One of the more challenging and interesting projects at work lately has been the work we’ve done on the Toxic Waters series by Charles Duhigg. Since the stories have explored water quality throughout the United States, the web component accompanying some of the stories have been national in scope as well. You can’t provide locally relevant information for a mass audience in a story, even one of Timesian length.
That constraint - which still exists on the web, albeit it less so than for print publications - makes it easier to justify working with hundreds of thousands or millions of rows of data to build an interface that allows readers to find out about polluters or drinking water systems close to them.
These kinds of apps aren’t easy; the hardest part is the interface, for which Tyson Evans and Matt Bloch deserve the credit for the water series. But the difference between those apps and the “data ghetto” kind of app that provides a search box and not much else is more than time and talent. In some cases, it’s less a “nice-to-have” than a must-have. Earlier this month, Duhigg and Griff Palmer wrote a powerful piece showing that millions of Americans are drinking contaminated water. A great story, but check out the first dozen or so comments by readers. Half of them asked for a list of drinking water systems or a map or some other way to find out if their local systems were providing unhealthy water. That app accompanied the story published later in December.

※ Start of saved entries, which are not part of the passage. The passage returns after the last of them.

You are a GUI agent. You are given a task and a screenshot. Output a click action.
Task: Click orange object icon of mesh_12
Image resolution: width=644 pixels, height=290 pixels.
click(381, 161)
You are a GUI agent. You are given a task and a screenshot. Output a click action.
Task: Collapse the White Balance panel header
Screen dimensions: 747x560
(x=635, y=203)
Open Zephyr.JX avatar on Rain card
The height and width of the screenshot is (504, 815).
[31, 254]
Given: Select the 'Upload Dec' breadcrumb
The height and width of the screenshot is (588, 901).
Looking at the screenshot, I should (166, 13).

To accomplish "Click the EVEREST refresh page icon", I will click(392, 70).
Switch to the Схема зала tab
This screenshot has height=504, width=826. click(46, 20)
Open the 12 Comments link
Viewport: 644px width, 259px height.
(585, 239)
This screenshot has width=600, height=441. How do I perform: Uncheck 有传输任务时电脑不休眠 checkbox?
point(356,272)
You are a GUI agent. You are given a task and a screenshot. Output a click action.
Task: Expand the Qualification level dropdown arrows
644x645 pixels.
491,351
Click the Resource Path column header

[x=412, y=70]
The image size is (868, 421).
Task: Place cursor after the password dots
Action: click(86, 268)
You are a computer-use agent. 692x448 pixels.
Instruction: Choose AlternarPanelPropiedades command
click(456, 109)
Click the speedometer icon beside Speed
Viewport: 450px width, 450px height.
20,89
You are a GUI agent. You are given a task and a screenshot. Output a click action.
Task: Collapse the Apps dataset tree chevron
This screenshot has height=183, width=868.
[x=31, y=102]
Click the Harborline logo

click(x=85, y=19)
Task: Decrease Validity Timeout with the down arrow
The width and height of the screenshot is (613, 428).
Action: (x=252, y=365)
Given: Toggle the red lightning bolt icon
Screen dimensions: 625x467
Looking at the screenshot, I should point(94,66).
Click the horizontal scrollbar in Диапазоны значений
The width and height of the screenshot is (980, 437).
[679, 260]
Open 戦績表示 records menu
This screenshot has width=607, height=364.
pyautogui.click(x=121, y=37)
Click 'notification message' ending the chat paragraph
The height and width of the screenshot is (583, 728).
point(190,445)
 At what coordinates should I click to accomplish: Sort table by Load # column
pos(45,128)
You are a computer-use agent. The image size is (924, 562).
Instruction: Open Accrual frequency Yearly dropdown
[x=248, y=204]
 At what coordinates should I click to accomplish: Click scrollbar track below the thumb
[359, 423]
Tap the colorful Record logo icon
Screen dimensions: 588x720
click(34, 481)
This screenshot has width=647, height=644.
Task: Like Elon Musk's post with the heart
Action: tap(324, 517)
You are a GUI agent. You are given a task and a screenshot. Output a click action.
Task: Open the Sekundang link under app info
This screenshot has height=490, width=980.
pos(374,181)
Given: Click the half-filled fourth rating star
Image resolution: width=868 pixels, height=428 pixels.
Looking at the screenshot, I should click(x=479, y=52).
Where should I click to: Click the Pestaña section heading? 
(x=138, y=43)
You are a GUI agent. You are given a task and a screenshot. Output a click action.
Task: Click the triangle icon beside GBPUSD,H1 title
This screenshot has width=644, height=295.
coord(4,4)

Readers aren’t dumb; they want to know what we know, and they know that the web makes it possible for us to share with them at a national and even local level. The level of commitment and effort that we put into responding to their need for relevant and meaningful information will go a long way towards building a better relationship with them. The kind of web application that provides a summary of millions of records requires a different approach from, say, a lookup of government employees. But that doesn’t necessarily mean less effort and thought, just a willingness to treat both in a manner that respects the unique characteristics of each. So as we are in the season of gift-giving, all of us - myself included - need to think more about what we’re really giving to our readers when we post data on the web.